_WORK INSTRUCTIONS_
Rewrite these lines, switching every "At what coordinates should I click to accomplish" to "Where do I click to complete" and leaving everything else as it is.

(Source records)
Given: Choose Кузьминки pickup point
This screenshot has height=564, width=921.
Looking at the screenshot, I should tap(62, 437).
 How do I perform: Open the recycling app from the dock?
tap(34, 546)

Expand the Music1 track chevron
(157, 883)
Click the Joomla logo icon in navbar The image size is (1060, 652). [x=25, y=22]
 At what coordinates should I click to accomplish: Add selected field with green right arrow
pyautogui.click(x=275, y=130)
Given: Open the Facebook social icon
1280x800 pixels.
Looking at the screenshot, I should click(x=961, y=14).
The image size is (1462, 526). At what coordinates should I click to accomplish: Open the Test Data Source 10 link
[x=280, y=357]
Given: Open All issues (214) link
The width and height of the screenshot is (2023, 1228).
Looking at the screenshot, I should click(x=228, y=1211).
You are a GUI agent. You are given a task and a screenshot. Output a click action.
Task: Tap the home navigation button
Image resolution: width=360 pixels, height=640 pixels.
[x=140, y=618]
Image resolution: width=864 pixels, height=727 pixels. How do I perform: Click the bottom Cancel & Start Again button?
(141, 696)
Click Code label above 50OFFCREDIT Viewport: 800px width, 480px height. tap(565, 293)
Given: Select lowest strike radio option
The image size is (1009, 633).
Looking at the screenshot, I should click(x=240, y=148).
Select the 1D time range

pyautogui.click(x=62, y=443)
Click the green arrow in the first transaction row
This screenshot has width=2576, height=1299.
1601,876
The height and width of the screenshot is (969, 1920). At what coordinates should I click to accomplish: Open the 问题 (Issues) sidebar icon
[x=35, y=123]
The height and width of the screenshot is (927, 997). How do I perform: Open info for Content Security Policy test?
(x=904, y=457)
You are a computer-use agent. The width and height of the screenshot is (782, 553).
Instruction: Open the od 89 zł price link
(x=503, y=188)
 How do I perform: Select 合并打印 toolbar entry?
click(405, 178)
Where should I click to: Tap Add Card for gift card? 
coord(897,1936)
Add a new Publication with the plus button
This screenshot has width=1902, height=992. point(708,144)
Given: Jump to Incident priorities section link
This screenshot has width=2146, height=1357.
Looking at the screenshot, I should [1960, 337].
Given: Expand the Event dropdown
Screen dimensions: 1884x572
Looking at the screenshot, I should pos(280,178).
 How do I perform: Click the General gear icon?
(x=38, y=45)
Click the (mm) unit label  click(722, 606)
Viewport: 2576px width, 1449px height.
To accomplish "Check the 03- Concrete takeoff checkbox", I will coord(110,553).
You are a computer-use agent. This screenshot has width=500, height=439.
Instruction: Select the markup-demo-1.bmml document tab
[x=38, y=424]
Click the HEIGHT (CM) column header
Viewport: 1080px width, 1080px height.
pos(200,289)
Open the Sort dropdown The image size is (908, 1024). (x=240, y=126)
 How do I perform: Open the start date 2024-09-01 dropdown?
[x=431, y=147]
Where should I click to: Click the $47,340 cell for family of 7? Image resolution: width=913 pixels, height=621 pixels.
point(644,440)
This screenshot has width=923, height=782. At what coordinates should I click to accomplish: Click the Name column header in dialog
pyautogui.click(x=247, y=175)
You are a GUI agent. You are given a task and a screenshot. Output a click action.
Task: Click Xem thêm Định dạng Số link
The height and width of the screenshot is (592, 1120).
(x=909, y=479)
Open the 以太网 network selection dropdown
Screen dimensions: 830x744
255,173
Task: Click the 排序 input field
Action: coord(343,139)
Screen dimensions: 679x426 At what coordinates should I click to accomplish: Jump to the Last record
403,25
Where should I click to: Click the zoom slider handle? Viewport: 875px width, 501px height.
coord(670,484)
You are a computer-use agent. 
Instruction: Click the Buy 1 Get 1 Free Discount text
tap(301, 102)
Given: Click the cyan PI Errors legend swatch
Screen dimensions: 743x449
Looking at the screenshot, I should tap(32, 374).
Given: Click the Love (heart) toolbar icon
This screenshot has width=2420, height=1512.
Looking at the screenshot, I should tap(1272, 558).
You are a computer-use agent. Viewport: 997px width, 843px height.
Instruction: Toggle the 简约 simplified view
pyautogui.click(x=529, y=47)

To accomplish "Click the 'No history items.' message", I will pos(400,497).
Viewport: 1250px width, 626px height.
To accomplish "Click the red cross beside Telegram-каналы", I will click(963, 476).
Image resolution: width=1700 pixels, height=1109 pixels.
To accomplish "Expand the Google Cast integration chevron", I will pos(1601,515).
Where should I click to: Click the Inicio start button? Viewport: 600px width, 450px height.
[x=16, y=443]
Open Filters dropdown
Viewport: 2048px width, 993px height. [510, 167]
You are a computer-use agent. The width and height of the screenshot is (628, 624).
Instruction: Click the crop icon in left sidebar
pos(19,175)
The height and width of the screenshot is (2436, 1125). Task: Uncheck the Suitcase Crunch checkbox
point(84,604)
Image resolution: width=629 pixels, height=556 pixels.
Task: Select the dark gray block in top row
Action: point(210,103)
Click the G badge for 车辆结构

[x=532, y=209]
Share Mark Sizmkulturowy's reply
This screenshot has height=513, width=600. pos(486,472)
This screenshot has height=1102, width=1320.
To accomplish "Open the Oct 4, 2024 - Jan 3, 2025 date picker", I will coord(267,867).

_EXERCISE ANSWER_
Given: Choose Кузьминки pickup point
This screenshot has height=564, width=921.
Looking at the screenshot, I should tap(62, 437).
 How do I perform: Open the recycling app from the dock?
tap(34, 546)

Expand the Music1 track chevron
(157, 883)
Click the Joomla logo icon in navbar The image size is (1060, 652). [x=25, y=22]
 Where do I click to complete: Add selected field with green right arrow
pyautogui.click(x=275, y=130)
Given: Open the Facebook social icon
1280x800 pixels.
Looking at the screenshot, I should click(x=961, y=14).
The image size is (1462, 526). Where do I click to complete: Open the Test Data Source 10 link
[x=280, y=357]
Given: Open All issues (214) link
The width and height of the screenshot is (2023, 1228).
Looking at the screenshot, I should click(x=228, y=1211).
You are a GUI agent. You are given a task and a screenshot. Output a click action.
Task: Tap the home navigation button
Image resolution: width=360 pixels, height=640 pixels.
[x=140, y=618]
Image resolution: width=864 pixels, height=727 pixels. How do I perform: Click the bottom Cancel & Start Again button?
(141, 696)
Click Code label above 50OFFCREDIT Viewport: 800px width, 480px height. tap(565, 293)
Given: Select lowest strike radio option
The image size is (1009, 633).
Looking at the screenshot, I should click(x=240, y=148).
Select the 1D time range

pyautogui.click(x=62, y=443)
Click the green arrow in the first transaction row
This screenshot has width=2576, height=1299.
1601,876
The height and width of the screenshot is (969, 1920). Where do I click to complete: Open the 问题 (Issues) sidebar icon
[x=35, y=123]
The height and width of the screenshot is (927, 997). How do I perform: Open info for Content Security Policy test?
(x=904, y=457)
You are a computer-use agent. The width and height of the screenshot is (782, 553).
Instruction: Open the od 89 zł price link
(x=503, y=188)
 How do I perform: Select 合并打印 toolbar entry?
click(405, 178)
Where should I click to: Tap Add Card for gift card? 
coord(897,1936)
Add a new Publication with the plus button
This screenshot has width=1902, height=992. point(708,144)
Given: Jump to Incident priorities section link
This screenshot has width=2146, height=1357.
Looking at the screenshot, I should [1960, 337].
Given: Expand the Event dropdown
Screen dimensions: 1884x572
Looking at the screenshot, I should pos(280,178).
 How do I perform: Click the General gear icon?
(x=38, y=45)
Click the (mm) unit label  click(722, 606)
Viewport: 2576px width, 1449px height.
To accomplish "Check the 03- Concrete takeoff checkbox", I will coord(110,553).
You are a computer-use agent. This screenshot has width=500, height=439.
Instruction: Select the markup-demo-1.bmml document tab
[x=38, y=424]
Click the HEIGHT (CM) column header
Viewport: 1080px width, 1080px height.
pos(200,289)
Open the Sort dropdown The image size is (908, 1024). (x=240, y=126)
 How do I perform: Open the start date 2024-09-01 dropdown?
[x=431, y=147]
Where should I click to: Click the $47,340 cell for family of 7? Image resolution: width=913 pixels, height=621 pixels.
point(644,440)
This screenshot has width=923, height=782. Where do I click to complete: Click the Name column header in dialog
pyautogui.click(x=247, y=175)
You are a GUI agent. You are given a task and a screenshot. Output a click action.
Task: Click Xem thêm Định dạng Số link
The height and width of the screenshot is (592, 1120).
(x=909, y=479)
Open the 以太网 network selection dropdown
Screen dimensions: 830x744
255,173
Task: Click the 排序 input field
Action: coord(343,139)
Screen dimensions: 679x426 Where do I click to complete: Jump to the Last record
403,25
Where should I click to: Click the zoom slider handle? Viewport: 875px width, 501px height.
coord(670,484)
You are a computer-use agent. 
Instruction: Click the Buy 1 Get 1 Free Discount text
tap(301, 102)
Given: Click the cyan PI Errors legend swatch
Screen dimensions: 743x449
Looking at the screenshot, I should tap(32, 374).
Given: Click the Love (heart) toolbar icon
This screenshot has width=2420, height=1512.
Looking at the screenshot, I should tap(1272, 558).
You are a computer-use agent. Viewport: 997px width, 843px height.
Instruction: Toggle the 简约 simplified view
pyautogui.click(x=529, y=47)

To accomplish "Click the 'No history items.' message", I will pos(400,497).
Viewport: 1250px width, 626px height.
To accomplish "Click the red cross beside Telegram-каналы", I will click(963, 476).
Image resolution: width=1700 pixels, height=1109 pixels.
To accomplish "Expand the Google Cast integration chevron", I will pos(1601,515).
Where should I click to: Click the Inicio start button? Viewport: 600px width, 450px height.
[x=16, y=443]
Open Filters dropdown
Viewport: 2048px width, 993px height. [510, 167]
You are a computer-use agent. The width and height of the screenshot is (628, 624).
Instruction: Click the crop icon in left sidebar
pos(19,175)
The height and width of the screenshot is (2436, 1125). Task: Uncheck the Suitcase Crunch checkbox
point(84,604)
Image resolution: width=629 pixels, height=556 pixels.
Task: Select the dark gray block in top row
Action: point(210,103)
Click the G badge for 车辆结构

[x=532, y=209]
Share Mark Sizmkulturowy's reply
This screenshot has height=513, width=600. pos(486,472)
This screenshot has height=1102, width=1320.
To accomplish "Open the Oct 4, 2024 - Jan 3, 2025 date picker", I will coord(267,867).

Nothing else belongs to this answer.